• [What is expected] Please print only the top portion of the entries below, ending with the line that contains "Task: Open the Compare options", exactly as written.

(Stored items)
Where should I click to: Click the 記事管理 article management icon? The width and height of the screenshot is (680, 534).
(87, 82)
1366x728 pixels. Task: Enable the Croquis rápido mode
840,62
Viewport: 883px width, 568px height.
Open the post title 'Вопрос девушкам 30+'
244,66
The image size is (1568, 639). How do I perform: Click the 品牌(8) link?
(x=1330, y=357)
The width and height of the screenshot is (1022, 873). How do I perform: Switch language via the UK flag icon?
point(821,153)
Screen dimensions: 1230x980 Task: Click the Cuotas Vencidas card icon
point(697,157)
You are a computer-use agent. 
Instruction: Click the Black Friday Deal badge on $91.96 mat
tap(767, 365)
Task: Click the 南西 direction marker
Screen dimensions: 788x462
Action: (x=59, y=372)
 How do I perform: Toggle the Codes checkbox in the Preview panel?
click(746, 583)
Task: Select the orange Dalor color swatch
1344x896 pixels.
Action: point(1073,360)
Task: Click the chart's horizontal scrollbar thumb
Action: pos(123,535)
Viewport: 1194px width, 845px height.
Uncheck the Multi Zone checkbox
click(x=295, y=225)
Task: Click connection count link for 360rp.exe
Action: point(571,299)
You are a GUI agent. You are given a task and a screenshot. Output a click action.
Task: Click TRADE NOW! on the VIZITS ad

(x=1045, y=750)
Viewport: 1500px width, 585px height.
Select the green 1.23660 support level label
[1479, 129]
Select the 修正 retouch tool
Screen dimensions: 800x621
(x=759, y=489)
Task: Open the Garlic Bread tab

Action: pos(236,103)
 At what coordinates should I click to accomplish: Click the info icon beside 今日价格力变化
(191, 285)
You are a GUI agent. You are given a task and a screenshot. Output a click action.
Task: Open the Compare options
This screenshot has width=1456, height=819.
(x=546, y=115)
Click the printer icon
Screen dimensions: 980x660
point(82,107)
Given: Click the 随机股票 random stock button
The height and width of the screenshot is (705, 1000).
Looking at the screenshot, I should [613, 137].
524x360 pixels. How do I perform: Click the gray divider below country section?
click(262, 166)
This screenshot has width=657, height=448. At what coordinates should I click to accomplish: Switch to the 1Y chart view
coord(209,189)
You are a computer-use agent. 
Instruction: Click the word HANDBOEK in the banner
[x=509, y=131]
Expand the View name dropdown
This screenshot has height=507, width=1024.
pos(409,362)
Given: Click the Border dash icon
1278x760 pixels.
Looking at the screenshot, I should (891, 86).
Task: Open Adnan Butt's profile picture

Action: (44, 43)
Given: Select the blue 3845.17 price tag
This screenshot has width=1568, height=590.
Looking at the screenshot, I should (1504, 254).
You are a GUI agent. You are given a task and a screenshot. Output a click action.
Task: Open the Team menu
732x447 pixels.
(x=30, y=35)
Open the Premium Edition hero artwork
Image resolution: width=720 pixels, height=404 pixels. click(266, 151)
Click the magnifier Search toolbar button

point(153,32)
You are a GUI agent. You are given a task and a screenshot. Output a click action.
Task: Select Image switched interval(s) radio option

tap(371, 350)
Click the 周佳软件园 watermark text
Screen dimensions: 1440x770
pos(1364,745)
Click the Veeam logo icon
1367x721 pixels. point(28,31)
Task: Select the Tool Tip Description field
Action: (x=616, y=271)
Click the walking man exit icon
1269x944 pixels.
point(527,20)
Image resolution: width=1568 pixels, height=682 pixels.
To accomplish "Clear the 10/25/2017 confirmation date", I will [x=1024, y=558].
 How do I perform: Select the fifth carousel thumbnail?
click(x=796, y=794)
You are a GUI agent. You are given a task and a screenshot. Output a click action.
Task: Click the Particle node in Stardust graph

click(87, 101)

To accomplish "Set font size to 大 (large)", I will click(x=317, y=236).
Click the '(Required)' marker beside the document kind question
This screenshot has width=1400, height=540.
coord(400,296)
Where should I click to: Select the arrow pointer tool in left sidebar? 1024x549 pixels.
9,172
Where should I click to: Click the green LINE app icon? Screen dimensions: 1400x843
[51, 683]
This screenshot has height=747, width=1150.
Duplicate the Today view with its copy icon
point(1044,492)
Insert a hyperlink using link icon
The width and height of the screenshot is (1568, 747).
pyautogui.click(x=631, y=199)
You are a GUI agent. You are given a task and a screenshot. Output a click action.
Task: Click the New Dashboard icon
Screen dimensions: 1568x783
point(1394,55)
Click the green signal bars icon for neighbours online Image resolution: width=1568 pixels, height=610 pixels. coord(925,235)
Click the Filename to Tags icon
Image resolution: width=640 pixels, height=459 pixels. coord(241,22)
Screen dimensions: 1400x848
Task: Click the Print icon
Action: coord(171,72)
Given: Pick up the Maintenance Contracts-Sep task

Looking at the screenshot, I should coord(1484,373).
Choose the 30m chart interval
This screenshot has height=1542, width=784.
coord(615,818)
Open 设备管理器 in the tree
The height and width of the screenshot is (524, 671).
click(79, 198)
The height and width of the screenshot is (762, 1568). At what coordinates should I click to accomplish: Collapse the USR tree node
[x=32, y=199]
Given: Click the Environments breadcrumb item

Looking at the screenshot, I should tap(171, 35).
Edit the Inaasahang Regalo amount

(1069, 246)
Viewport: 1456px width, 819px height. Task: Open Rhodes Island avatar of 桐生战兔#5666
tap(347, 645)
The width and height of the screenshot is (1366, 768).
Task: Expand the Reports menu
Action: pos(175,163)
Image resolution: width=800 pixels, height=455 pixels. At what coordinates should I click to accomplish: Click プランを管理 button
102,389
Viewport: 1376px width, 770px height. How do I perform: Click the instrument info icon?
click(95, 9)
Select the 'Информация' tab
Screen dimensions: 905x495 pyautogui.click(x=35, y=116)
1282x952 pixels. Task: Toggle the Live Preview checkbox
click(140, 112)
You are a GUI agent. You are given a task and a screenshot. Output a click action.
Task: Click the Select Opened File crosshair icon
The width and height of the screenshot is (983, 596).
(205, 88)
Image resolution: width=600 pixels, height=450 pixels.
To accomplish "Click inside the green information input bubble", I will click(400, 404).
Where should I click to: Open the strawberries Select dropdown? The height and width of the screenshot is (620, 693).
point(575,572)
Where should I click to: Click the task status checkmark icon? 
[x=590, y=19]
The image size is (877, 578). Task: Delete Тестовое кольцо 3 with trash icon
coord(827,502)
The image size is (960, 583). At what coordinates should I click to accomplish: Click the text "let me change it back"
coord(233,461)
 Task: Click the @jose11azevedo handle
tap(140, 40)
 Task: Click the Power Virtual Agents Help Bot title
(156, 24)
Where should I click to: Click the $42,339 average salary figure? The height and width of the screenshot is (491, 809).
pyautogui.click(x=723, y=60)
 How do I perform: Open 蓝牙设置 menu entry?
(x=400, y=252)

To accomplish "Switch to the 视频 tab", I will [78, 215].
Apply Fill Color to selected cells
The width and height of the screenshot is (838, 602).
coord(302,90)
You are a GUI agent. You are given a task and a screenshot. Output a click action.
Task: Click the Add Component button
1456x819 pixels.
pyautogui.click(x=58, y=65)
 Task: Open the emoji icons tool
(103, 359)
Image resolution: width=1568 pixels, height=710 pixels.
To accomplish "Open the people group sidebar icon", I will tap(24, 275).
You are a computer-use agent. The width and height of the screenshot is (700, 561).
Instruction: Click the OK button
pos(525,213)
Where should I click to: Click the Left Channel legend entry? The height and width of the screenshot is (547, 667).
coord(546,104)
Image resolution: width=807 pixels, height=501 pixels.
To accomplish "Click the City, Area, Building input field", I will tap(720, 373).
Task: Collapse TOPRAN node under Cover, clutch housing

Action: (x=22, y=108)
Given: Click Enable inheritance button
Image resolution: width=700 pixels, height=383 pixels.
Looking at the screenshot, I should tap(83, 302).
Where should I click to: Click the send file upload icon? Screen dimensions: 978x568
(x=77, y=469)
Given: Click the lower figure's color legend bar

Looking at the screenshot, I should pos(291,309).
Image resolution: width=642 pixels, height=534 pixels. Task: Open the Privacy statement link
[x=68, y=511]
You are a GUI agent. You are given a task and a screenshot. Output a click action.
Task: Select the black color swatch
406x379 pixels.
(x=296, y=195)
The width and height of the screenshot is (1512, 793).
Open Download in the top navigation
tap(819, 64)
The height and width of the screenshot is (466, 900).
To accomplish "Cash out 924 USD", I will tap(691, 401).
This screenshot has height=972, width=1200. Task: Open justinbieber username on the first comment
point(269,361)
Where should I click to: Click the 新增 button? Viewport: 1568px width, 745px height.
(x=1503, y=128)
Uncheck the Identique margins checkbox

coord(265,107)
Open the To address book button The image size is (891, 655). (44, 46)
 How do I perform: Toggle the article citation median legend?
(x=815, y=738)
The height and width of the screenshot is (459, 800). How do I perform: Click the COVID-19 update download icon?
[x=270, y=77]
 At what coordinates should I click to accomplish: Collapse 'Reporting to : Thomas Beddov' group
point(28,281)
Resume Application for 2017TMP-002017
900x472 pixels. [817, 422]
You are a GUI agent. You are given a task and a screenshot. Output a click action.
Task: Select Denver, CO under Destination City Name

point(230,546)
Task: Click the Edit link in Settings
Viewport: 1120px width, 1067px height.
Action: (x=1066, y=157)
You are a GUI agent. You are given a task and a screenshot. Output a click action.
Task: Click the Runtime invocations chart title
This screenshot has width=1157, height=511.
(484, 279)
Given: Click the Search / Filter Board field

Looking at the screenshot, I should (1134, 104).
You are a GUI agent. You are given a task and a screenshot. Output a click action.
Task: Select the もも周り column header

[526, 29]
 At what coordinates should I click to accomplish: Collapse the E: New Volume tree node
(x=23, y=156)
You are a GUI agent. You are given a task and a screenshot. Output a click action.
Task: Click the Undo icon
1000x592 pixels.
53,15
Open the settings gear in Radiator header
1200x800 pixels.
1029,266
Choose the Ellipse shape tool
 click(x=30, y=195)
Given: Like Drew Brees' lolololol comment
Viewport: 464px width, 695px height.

• [Answer for this exercise]
Where should I click to: Click the 記事管理 article management icon? The width and height of the screenshot is (680, 534).
(87, 82)
1366x728 pixels. Task: Enable the Croquis rápido mode
840,62
Viewport: 883px width, 568px height.
Open the post title 'Вопрос девушкам 30+'
244,66
The image size is (1568, 639). How do I perform: Click the 品牌(8) link?
(x=1330, y=357)
The width and height of the screenshot is (1022, 873). How do I perform: Switch language via the UK flag icon?
point(821,153)
Screen dimensions: 1230x980 Task: Click the Cuotas Vencidas card icon
point(697,157)
You are a computer-use agent. 
Instruction: Click the Black Friday Deal badge on $91.96 mat
tap(767, 365)
Task: Click the 南西 direction marker
Screen dimensions: 788x462
Action: (x=59, y=372)
 How do I perform: Toggle the Codes checkbox in the Preview panel?
click(746, 583)
Task: Select the orange Dalor color swatch
1344x896 pixels.
Action: point(1073,360)
Task: Click the chart's horizontal scrollbar thumb
Action: pos(123,535)
Viewport: 1194px width, 845px height.
Uncheck the Multi Zone checkbox
click(x=295, y=225)
Task: Click connection count link for 360rp.exe
Action: point(571,299)
You are a GUI agent. You are given a task and a screenshot. Output a click action.
Task: Click TRADE NOW! on the VIZITS ad

(x=1045, y=750)
Viewport: 1500px width, 585px height.
Select the green 1.23660 support level label
[1479, 129]
Select the 修正 retouch tool
Screen dimensions: 800x621
(x=759, y=489)
Task: Open the Garlic Bread tab

Action: pos(236,103)
 At what coordinates should I click to accomplish: Click the info icon beside 今日价格力变化
(191, 285)
You are a GUI agent. You are given a task and a screenshot. Output a click action.
Task: Open the Compare options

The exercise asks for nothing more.